More partisanship means less leadership

Since summer is upon us it’s only appropriate that Texas’ GOP U.S. Senate race is heating up. Ted Cruz and David Dewhurst are dominating the airwaves trying to out-Republican one another. Each of the two top contenders is trotting out his own conservative roots and trying to show his opponent as less conservative. This is a typical strategy in primaries—run to your party’s extreme to get the nomination, then run back to the center in the general.

But, in Texas, where the Republican nominee is expected to win the Senate seat against whoever the Democrats put up, the question remains whether it even matters who wins the GOP nomination.

As political scientist Keith Poole has pointed out, and as most media coverage has observed, party-line voting in the Senate is on the rise.

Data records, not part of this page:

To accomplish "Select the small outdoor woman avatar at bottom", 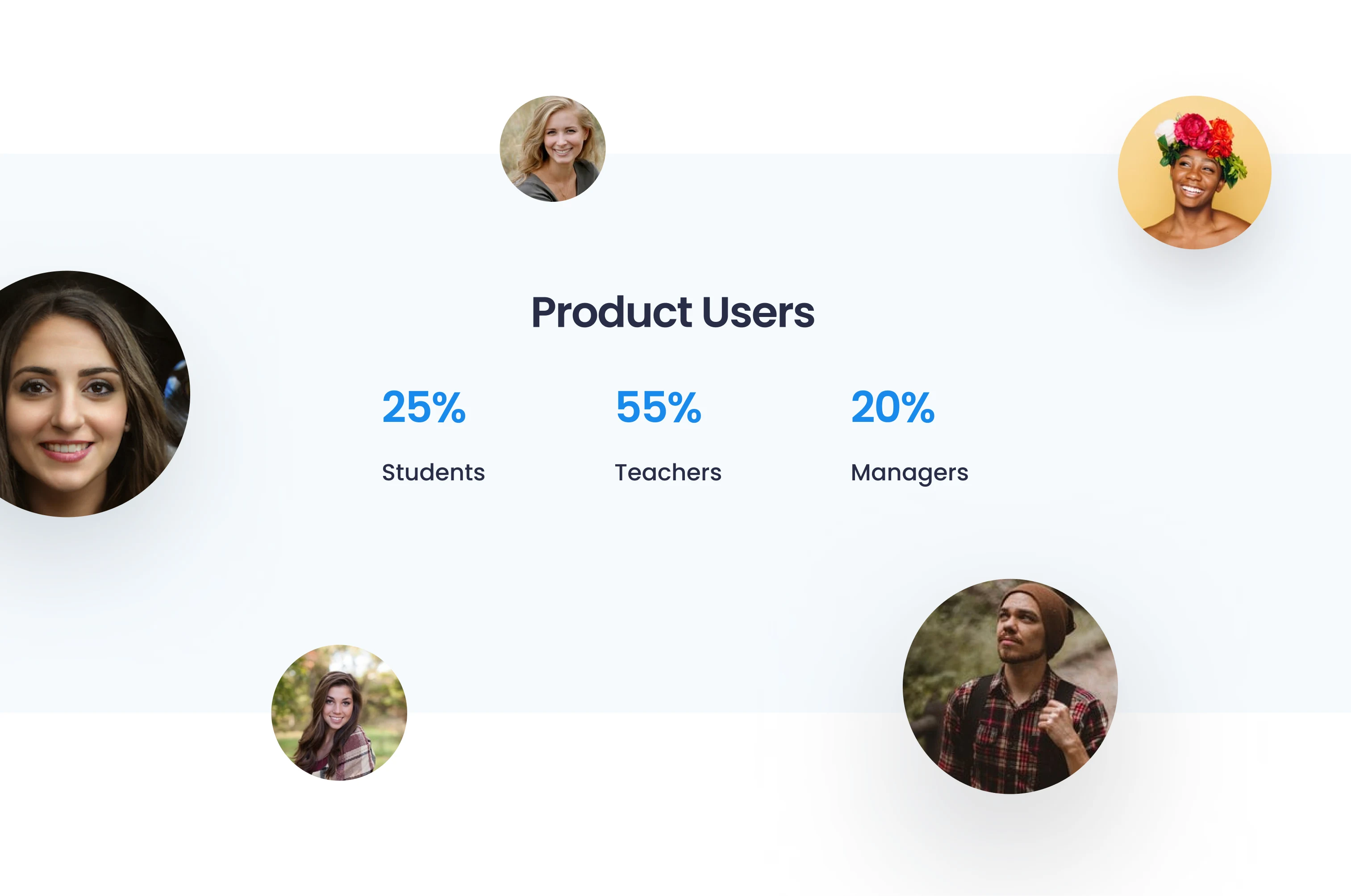I will pyautogui.click(x=339, y=713).
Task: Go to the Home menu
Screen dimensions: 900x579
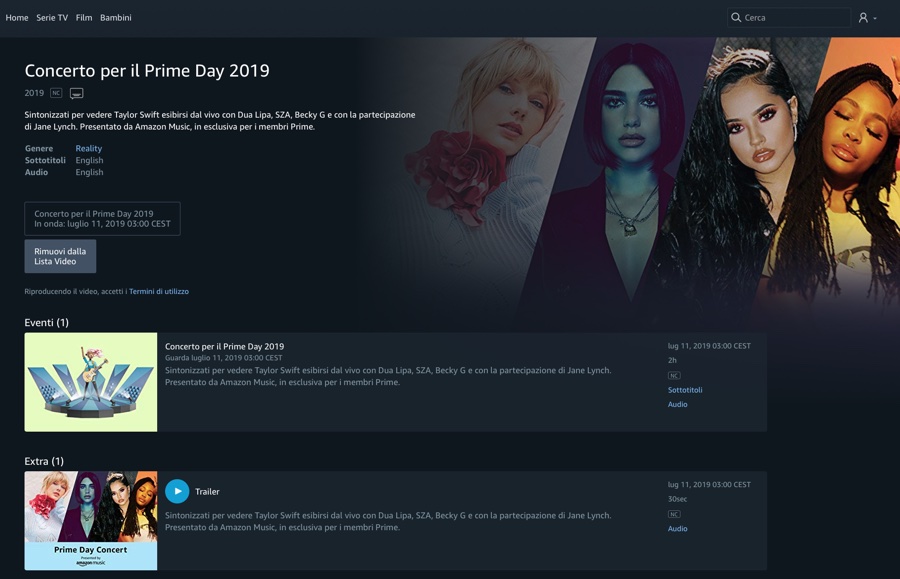Action: click(x=17, y=18)
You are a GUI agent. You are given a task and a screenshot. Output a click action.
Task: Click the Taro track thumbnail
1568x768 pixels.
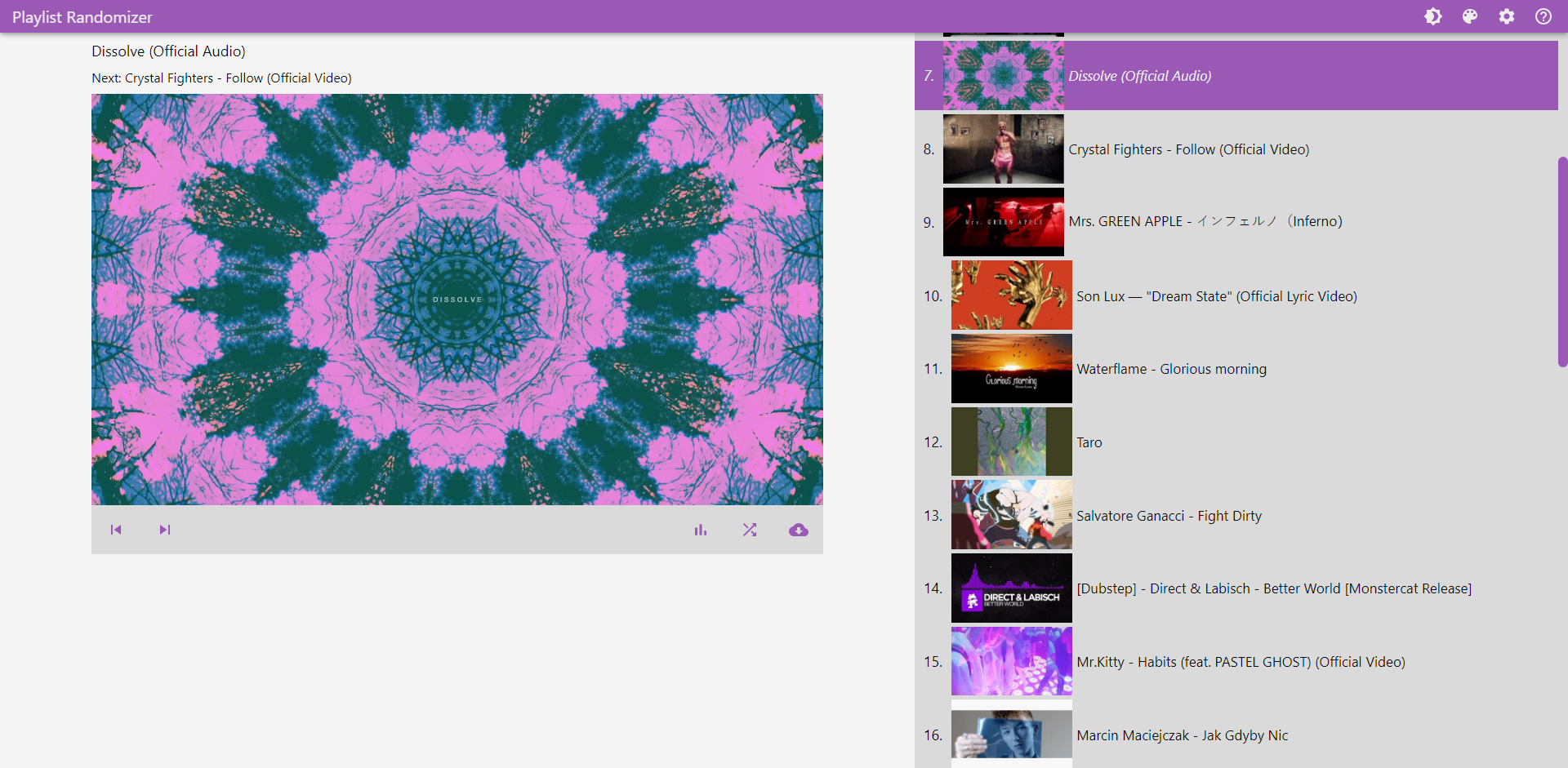1011,442
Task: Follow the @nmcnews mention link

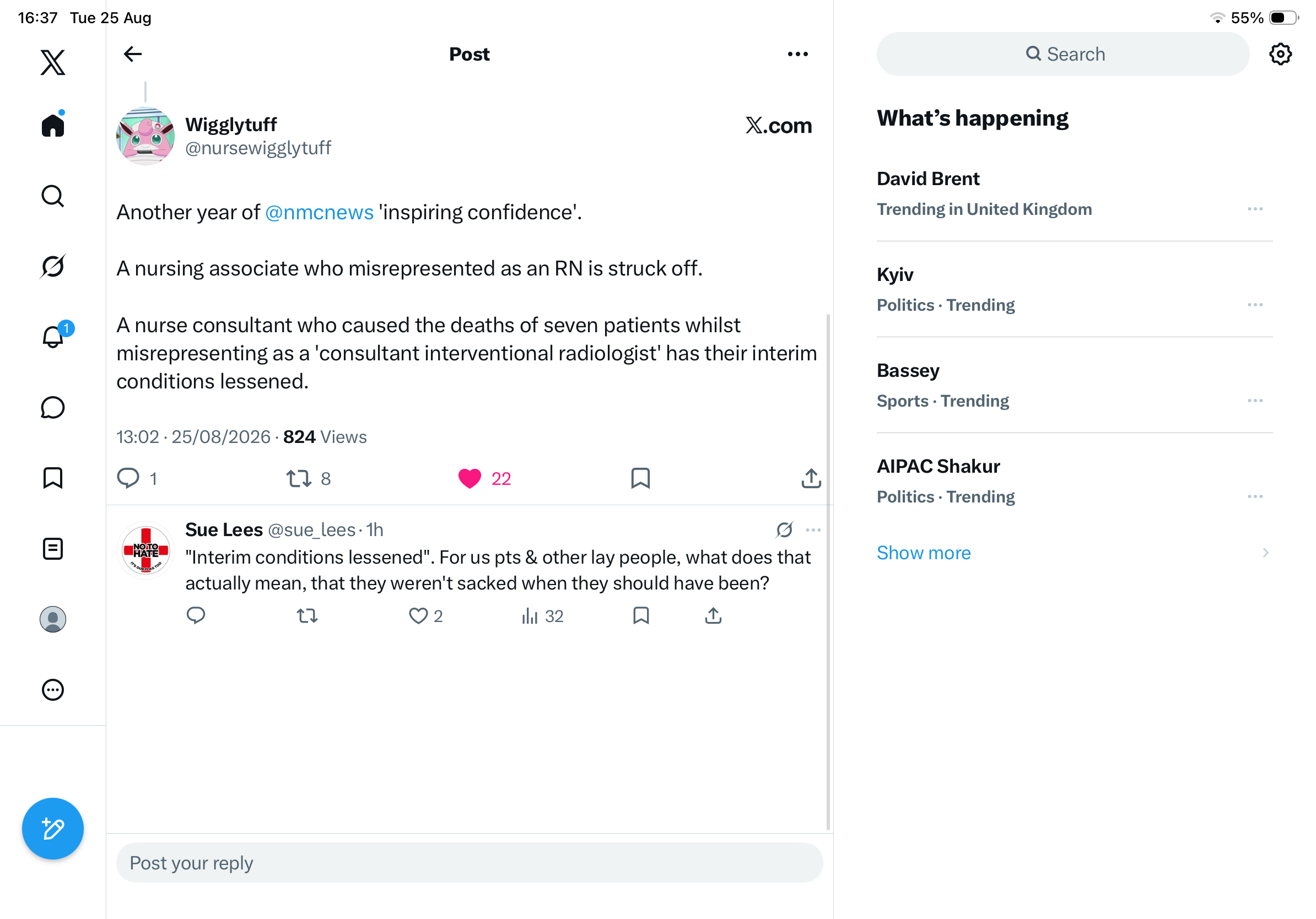Action: 319,213
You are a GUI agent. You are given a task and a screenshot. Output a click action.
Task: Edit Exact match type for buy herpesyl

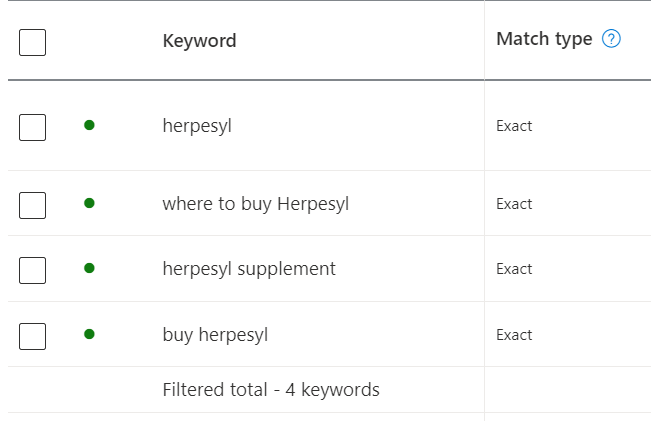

Party discipline, with a few exceptions, is how the Senate is now run. It only stands to reason that Cruz or Dewhurst will do the same. Both proclaim to be staunch Republicans so it is even more certain that they will vote with their party if elected to the Senate. In other words, Cruz and Dewhurst are interchangeable. If voters want a Republican who will vote the Republican way, they can’t go wrong with either candidate.


The trend of a more partisan Senate is reflective of the perceived polarization in the country at large. Of course, it doesn’t have to be this way.

There are two methods of representation: trustee and delegate. Trustee representation occurs when someone is voted into office and the representative does not govern by opinion polls or with the preference of her constituency, but with their own assessment of what is best for her constituents. This type of representation gets its greatest defense from Edmund Burke, a late-eighteenth century philosopher and statesman. But like Burke, trustees don’t last that long in office if their views contrast with their constituents’. In Burke’s words, “If, from this conduct, I shall forfeit their suffrages at an ensuing election, it will stand on record an example to future representatives of the Commons of England, that one man at least had dared to resist the desires of his constituents when his judgment assured him they were wrong.” It wasn’t that his policy choices were bad, but he didn’t bow to the whims of the majority—he did what he thought was right. Trustee representation harkens back to the idea of statesmanship. Statesmen lead and provide direction; delegates do what they are told.

Delegate representation is what we commonly get in the U.S. Politicians promise to serve their constituents and give them what they want. Rather than float new ideas they recycle talking points drawn from the party platform. This type of campaigning is easier for voters to digest but it makes it difficult to know much about the candidate and what he will do if a new issue becomes important. Delegate representation is closer to democratic rule than trustee which makes it desirable along a number of dimensions. This was the goal of the 17th Amendment which amended the constitution to make Senators directly elected by the people rather than state legislatures.

The question that remains is whether more democracy is what we want, or whether there is some benefit to a republican—not the party—form of government that we have lost.